Please keep to the lines below from the one with "Click the Default layout button" through the one with "This screenshot has height=784, width=1568.", and restate them word for word, ends included.

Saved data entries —
============================================================

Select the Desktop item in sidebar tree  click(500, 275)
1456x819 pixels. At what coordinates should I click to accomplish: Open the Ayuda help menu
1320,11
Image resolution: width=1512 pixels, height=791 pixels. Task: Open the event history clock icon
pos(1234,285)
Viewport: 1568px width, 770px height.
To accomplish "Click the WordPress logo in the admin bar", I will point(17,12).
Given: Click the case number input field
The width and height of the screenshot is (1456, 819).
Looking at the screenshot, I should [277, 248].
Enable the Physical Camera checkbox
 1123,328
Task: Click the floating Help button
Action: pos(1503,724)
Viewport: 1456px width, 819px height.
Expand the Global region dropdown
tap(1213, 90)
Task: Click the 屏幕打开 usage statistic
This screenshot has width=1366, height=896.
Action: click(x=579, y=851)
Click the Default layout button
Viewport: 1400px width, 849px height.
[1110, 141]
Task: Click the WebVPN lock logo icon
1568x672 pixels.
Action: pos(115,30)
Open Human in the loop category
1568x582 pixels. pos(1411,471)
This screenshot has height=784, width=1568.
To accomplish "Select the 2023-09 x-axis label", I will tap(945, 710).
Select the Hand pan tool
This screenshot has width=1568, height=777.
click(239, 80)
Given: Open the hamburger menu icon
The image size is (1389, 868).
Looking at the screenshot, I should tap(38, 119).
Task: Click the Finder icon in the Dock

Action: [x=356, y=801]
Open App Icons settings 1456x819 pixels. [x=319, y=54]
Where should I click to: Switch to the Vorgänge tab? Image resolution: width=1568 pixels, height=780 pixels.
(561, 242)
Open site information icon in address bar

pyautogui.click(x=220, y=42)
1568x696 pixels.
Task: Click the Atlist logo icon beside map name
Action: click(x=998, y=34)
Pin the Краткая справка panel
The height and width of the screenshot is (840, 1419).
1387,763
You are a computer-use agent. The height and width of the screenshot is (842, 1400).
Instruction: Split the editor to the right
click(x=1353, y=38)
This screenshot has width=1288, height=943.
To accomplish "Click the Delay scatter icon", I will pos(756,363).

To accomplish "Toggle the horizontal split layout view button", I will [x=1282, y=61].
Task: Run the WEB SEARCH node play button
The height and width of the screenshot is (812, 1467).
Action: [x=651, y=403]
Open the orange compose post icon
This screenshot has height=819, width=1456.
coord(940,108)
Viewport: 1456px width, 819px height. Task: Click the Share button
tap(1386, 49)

============================================================

Expected answer —
Click the Default layout button
Viewport: 1400px width, 849px height.
[1110, 141]
Task: Click the WebVPN lock logo icon
1568x672 pixels.
Action: pos(115,30)
Open Human in the loop category
1568x582 pixels. pos(1411,471)
This screenshot has height=784, width=1568.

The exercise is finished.